02.11.2011 tarihli Resmi Gazetede yayımlanarak yürürlüğe giren 659 Sayılı Kanun Hükmünde Kararnamede, Milli Savunma ve İçişleri Bakanlığı da dahil olmak üzere İdareleri adli ve idari yargıda, icra mercileri ve hakemler nezdinden vekil sıfatıyla temsil yetkisinin; hukuk birimi amirleri, hukuk müşavirleri, muhakemat müdürlerinin yanı sıra idarede görevli avukatlara ait olduğu hususu düzenlenmiş, ayrıca idari yargı yerlerinde ve Askeri Yüksek İdare Mahkemesinde takip edilen davalarda Avukatlık hizmet sınıfında bulunan ve KHK'ye göre listelerde ilan edilen idare temsilcilerine ilgili mevzuata göre hükmedilmesi gereken tutar üzerinden vekalet ücretinin ödenebileceği hüküm altına alınmış ve bu düzenlemenin yayım tarihinde yürürlüğe gireceği, 1136 sayılı Avukatlık Kanunu'nun 168'inci maddesinde; yargı yerlerindeki işlemler ile diğer işlemlerden alınacak avukatlık ücretinin asgari hadlerini gösteren tarifenin Türkiye Barolar Birliğince hazırlanacağı, avukatlık ücretinin takdirinde hukuki yardımın tamamlandığı veya dava sonunda hüküm verildiği tarihte yürürlükte olan tarifenin esas alınacağı, 169'uncu maddesinde; yargı mercilerince karşı tarafa yükletilecek avukatlık ücretinin, avukatlık ücret tarifesinde yazılı miktardan az ve üç katından fazla olamayacağı, Türkiye Barolar Birliğince yayınlanan ve yürürlükte bulunan Avukatlık Asgari Ücret Tarifesinin 5'inci maddesinde, hangi aşamada olursa olsun, dava ve icra takibini kabul eden avukatın, Tarife hükümleri ile belirlenen ücretin tamamına hak kazanacağı, 6100 sayılı Hukuk Muhakemeleri Kanunu'nun 323'üncü maddesinde; vekille takip edilen davalarda kanun gereğince takdir olunacak vekalet ücretinin yargılama giderlerinden olduğu belirtilmiştir.

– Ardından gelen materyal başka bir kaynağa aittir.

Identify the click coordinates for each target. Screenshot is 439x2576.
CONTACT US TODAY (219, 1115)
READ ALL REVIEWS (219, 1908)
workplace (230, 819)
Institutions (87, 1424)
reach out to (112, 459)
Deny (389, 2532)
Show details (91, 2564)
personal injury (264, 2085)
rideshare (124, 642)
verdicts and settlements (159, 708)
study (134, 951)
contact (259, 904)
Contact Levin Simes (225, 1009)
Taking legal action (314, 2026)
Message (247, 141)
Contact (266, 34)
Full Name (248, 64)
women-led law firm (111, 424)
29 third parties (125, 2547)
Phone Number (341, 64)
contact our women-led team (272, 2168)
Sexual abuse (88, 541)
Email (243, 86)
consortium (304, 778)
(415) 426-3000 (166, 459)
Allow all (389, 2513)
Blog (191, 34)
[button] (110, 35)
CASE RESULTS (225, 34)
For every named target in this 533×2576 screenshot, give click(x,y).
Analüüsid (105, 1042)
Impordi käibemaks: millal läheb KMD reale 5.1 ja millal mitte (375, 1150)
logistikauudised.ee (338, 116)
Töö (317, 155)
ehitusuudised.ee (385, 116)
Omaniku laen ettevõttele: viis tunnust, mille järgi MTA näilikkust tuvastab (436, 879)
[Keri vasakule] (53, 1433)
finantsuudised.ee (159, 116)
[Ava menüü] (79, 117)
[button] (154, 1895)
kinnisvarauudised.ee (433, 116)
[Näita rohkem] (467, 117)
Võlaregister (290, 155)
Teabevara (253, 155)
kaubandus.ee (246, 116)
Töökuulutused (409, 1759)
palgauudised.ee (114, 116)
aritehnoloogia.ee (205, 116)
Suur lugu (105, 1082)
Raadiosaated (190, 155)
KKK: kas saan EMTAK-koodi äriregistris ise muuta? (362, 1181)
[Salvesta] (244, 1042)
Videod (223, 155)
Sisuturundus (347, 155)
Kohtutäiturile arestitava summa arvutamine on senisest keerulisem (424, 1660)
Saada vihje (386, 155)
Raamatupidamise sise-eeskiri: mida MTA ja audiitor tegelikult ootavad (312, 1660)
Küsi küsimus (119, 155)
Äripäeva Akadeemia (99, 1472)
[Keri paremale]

Vekalet ücreti, hem usule ilişkin bir düzenleme olması, hem de kamu hizmeti-kamu düzenine ilişkinlik unsurlarını özünde taşıması nedeniyle devam eden yargılamalar yönünden hemen tatbiki gereken bir kural mahiyetindedir. Nitekim Anayasa Mahkemesi de bir kararında, vekalet ücretinin maddi ceza hukukuna değil, usul hukukuna ilişkin bir düzenleme olduğunu, usul hukukuna göre yargılama giderlerinde yapılacak bir artışın değişiklikten önce açılmış olan davalara da uygulanacağını belirtmiştir. (Anayasa Mahkemesi'nin 03.03.2004 tarih ve E.2002/126, K.2004/27 sayılı kararı-RG. 19.02.2005, Sayı: 25732).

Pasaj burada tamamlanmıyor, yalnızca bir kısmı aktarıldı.